The amount of mercury that accumulates in any given fetus and the severity of its impact depend upon several factors in addition to the maternal mercury exposure due to injected Thimerosal-containing inactivated-influenza vaccines. Dental amalgams in pregnant woman contribute to increased mercury burden in the developing fetus and newborn. Also, the maternal-fetal genetic background can modulate fetal exposure to mercury; thus, certain gene variants influence mercury toxicokinetics causing the variable susceptibility that is observed with respect to mercury toxicity. This variation in genetic susceptibility, combined with factors of diet and antibiotic use, can synergistically enhance mercury toxicity and effectively preclude establishment of a safe mercury dosing level for all individuals.
Moreover, the 0.1 mcg/kg-day reference dose that the Environmental Protection Agency (EPA) established as safe based on oral ingestion of mercury is not applicable for injected Thimerosal via vaccination since injection bypasses the absorption protection provided by the gastrointestinal system intestines (which is also apparently dependent on the manner in which the fish or other mercury-containing food is prepared), thereby delivering more of the toxic dose of mercury administered into the body.
Thus, it is biologically plausible that during the two-vaccine 2009/10 influenza season, when pregnant women were administered two Thimerosal-containing influenza vaccines each delivering 50 mcg of Thimerosal (or 25 mcg of mercury per dose), the fetus’ mercury dose exceeded the EPAs reference (oral) dose for oral exposure of (0.1 mcg of mercury/kg-day).

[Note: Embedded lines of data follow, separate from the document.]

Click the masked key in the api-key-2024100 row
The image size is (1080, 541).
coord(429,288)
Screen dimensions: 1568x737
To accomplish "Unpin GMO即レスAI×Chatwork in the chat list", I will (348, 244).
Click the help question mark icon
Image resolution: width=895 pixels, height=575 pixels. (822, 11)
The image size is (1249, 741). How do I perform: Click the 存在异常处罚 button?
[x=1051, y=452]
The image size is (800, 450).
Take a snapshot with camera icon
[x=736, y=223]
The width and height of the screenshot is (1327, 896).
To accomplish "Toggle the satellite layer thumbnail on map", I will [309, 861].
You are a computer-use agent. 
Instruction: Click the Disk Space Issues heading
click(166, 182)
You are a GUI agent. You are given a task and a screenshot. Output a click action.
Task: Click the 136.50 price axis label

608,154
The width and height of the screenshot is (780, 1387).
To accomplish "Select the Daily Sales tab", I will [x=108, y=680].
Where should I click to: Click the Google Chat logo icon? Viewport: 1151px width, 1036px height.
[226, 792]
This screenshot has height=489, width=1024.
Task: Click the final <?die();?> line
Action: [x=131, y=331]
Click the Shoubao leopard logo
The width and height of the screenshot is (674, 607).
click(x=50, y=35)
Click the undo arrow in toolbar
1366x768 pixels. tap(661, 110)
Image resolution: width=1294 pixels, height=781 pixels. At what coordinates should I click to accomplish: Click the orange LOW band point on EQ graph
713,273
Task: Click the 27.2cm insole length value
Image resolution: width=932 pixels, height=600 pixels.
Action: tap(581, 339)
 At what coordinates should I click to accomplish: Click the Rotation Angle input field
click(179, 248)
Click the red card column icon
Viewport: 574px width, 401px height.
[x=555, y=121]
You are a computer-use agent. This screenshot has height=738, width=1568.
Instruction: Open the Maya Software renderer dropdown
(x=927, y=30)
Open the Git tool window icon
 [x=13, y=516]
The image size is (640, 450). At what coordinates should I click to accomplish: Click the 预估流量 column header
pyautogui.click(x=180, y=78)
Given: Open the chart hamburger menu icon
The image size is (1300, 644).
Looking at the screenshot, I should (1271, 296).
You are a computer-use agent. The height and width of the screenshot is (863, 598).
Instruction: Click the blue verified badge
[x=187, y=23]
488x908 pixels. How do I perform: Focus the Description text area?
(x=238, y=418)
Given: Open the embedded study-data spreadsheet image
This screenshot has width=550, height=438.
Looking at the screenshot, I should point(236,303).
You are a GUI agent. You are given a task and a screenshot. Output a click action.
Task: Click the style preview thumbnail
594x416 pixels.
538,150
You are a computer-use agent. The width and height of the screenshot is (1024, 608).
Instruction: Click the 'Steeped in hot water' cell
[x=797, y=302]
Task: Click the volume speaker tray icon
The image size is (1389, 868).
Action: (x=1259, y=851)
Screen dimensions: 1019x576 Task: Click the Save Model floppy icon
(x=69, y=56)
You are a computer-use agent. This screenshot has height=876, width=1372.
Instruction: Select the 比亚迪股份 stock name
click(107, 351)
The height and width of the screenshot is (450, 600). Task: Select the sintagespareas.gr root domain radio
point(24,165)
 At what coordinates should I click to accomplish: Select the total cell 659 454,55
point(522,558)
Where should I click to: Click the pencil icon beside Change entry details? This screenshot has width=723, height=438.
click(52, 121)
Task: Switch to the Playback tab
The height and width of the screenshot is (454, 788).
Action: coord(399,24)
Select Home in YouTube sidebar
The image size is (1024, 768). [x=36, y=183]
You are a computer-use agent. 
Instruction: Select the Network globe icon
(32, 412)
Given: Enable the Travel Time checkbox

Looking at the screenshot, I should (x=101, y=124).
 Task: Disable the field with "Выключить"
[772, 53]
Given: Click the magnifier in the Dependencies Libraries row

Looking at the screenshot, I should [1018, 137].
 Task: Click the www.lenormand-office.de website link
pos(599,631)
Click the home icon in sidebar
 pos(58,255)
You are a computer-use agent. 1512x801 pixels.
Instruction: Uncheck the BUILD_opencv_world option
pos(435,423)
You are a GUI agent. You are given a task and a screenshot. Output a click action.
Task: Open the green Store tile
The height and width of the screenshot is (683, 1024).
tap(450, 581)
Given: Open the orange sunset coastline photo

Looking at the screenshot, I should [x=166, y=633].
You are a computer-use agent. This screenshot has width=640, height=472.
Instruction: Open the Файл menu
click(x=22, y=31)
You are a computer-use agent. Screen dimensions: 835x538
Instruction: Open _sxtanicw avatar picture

This over-exposure could be a significant contributing factor to some of the reported SABs and SBs. Moreover, the mercury in injected Thimerosal-containing vaccine doses has been found to preferentially bioaccumulate in the fetal tissues.
The study concluded that the concomitant administration of the seasonal influenza and pandemic A-H1N1 vaccines during 2009/10, suggests a synergistic toxicity and a statistically significant higher rate of fetal loss reporting relative to the single-dose seasons.
The VAERS rates of 6.8 and 12.6 fetal-loss reports per million women vaccinated for those single-vaccine seasons may provide healthcare professionals with a sense that influenza vaccines administered during pregnancy are relatively safe, when, in reality, these rates merely reflect the low level of case ascertainment associated with VAERS and thus, grossly underestimate the true rates encountered in the U.S. population. Just because a single vaccine has been tested and considered safe, does not imply there will not be a synergistic fetal toxicity effect associated with the administration of two or more Thimerosal-containing vaccines to a pregnant woman and/or a synergistic toxicity effect from the combination of the biologically active components contained in concomitantly administered vaccines.
In addition, because of the order of magnitude increase in fetal-loss report rates, from 6.8 fetal-loss reports per million pregnant woman vaccinated in the 1-dose 2008/09 season to 77.8 in the 2-dose 2009/10 season, further long-term studies are needed to assess adverse outcomes in the surviving children. Additional research concerning the risk factors associated with the potential synergistic toxicity associated with the administration of Thimerosal-containing vaccines is warranted and the exposure-effect association should be verified in further toxicological and case-control studies.
Dave Mihalovic is a Naturopathic Doctor who specializes in vaccine research, cancer prevention and a natural approach to treatment.